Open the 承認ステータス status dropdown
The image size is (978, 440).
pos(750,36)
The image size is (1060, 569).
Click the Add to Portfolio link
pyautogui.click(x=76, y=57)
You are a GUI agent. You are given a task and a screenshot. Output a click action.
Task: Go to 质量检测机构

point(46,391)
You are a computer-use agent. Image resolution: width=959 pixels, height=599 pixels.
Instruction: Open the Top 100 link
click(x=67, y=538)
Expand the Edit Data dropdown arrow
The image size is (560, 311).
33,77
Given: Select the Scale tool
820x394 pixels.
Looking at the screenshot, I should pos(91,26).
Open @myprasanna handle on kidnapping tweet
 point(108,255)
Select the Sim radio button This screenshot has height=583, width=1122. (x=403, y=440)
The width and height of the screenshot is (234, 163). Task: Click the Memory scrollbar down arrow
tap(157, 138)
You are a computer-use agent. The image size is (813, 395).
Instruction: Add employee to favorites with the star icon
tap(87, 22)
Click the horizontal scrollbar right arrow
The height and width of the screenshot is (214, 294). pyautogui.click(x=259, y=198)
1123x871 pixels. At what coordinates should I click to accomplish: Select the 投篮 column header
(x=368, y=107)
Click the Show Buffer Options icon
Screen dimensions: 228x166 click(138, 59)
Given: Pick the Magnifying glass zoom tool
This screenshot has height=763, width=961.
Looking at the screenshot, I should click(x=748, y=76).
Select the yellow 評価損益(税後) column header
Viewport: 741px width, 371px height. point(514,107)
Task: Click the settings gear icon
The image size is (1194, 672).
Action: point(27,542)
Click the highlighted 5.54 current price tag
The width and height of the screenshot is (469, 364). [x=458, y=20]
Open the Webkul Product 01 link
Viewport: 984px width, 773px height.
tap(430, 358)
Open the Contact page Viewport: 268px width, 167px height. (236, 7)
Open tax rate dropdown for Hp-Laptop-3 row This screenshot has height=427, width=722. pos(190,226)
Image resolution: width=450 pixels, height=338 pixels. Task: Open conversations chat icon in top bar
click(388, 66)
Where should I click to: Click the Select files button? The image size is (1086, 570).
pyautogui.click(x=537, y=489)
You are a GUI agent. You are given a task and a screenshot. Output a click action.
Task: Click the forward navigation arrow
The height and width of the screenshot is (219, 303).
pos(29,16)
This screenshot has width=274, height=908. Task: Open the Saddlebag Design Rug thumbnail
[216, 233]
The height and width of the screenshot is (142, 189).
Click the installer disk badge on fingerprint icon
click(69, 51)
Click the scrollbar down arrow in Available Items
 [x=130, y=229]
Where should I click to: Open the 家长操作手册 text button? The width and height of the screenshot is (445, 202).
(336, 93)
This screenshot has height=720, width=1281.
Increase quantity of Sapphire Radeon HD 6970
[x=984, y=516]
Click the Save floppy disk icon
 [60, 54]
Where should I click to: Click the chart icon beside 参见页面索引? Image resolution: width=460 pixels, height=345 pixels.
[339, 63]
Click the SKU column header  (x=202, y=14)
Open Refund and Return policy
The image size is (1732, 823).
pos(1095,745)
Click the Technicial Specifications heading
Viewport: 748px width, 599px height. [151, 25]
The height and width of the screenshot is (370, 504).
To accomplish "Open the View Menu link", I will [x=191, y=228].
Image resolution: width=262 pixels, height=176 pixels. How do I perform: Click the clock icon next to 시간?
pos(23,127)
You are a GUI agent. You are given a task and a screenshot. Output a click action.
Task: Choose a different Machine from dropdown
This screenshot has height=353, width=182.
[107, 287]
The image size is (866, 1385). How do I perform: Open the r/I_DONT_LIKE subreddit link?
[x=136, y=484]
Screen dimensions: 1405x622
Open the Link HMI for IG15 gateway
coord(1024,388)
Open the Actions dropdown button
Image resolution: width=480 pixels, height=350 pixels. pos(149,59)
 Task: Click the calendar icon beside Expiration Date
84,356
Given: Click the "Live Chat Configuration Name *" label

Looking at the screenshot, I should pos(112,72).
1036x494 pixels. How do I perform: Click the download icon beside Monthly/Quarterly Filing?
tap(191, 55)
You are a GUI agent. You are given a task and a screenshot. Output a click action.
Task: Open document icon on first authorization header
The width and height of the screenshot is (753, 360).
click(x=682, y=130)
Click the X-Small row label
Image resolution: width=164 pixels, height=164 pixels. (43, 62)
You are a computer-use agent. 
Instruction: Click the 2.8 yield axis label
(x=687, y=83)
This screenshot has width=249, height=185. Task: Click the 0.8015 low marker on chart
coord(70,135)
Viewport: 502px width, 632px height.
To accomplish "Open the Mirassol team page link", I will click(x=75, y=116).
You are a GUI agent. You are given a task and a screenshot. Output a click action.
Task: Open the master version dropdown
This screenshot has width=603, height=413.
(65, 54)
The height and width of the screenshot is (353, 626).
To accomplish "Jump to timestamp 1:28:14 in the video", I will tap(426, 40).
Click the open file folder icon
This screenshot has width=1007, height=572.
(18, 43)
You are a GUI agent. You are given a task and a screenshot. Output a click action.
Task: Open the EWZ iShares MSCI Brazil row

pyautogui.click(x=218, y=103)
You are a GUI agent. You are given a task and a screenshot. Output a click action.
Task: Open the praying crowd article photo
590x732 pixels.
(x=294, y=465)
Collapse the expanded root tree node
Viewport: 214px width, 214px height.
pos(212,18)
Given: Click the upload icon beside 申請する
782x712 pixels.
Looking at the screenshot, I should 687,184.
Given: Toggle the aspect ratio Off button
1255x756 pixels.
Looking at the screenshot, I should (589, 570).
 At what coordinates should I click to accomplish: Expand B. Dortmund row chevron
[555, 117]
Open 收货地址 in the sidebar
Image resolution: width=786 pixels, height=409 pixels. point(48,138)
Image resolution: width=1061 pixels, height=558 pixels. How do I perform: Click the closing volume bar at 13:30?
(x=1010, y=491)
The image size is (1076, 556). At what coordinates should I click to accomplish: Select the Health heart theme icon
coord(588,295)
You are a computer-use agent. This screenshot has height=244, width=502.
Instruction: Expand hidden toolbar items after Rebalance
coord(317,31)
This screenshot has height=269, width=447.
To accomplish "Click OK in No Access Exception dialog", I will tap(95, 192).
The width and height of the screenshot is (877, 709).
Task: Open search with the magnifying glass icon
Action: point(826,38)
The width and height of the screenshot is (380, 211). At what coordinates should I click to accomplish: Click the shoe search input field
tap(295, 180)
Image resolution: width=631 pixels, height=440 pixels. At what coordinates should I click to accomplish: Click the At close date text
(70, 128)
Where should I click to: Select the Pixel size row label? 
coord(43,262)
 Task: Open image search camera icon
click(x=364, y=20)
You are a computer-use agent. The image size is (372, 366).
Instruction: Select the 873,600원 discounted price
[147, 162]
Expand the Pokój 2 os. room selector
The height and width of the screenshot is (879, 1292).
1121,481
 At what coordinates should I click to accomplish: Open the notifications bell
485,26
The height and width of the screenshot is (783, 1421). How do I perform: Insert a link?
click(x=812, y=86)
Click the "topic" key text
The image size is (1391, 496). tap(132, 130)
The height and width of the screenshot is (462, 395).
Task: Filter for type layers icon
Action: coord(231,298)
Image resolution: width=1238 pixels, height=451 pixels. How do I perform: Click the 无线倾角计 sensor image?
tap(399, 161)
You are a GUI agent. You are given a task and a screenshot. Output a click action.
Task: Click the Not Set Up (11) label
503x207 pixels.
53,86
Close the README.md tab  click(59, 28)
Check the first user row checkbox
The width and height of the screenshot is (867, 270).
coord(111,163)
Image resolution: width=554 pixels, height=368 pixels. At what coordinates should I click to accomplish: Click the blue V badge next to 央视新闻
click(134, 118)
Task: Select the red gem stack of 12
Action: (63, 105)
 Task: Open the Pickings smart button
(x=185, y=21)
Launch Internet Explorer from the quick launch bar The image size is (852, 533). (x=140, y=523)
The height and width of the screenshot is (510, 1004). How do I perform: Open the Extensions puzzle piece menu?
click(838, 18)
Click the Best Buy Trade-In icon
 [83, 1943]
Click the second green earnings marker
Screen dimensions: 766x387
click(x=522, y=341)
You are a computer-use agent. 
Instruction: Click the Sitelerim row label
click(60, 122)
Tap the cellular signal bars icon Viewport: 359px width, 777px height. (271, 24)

YOUR TASK:
Which lines of the data contain the word "page"? Copy each one.

TASK RESPONSE:
Open the Contact page Viewport: 268px width, 167px height. (236, 7)
To accomplish "Open the Mirassol team page link", I will click(x=75, y=116).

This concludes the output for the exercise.